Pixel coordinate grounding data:

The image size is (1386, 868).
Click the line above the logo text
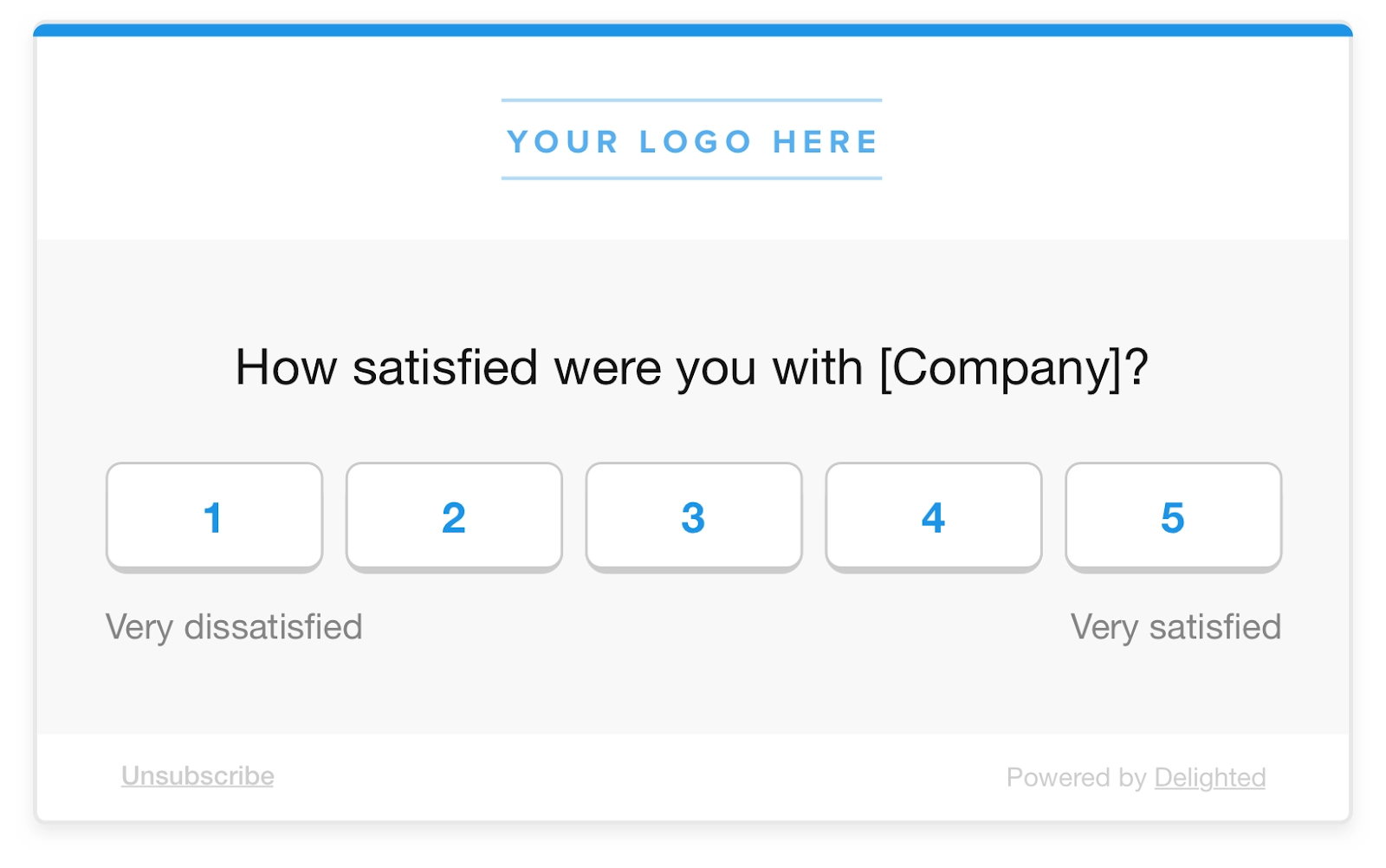691,100
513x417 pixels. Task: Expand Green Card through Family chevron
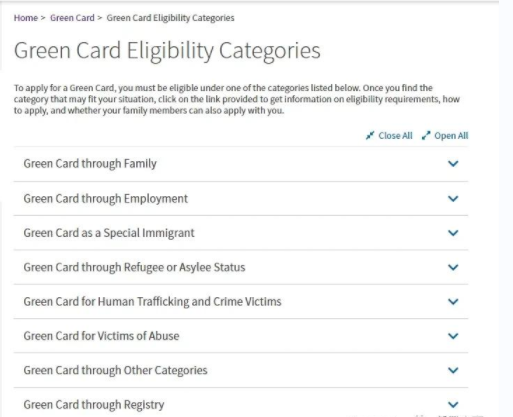pyautogui.click(x=453, y=164)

THE TASK → Repeat the data exactly in full, omitting its pictures.

ANSWER TO THIS EXERCISE →
The image size is (1386, 868).
Click the line above the logo text
691,100
513x417 pixels. Task: Expand Green Card through Family chevron
pyautogui.click(x=453, y=164)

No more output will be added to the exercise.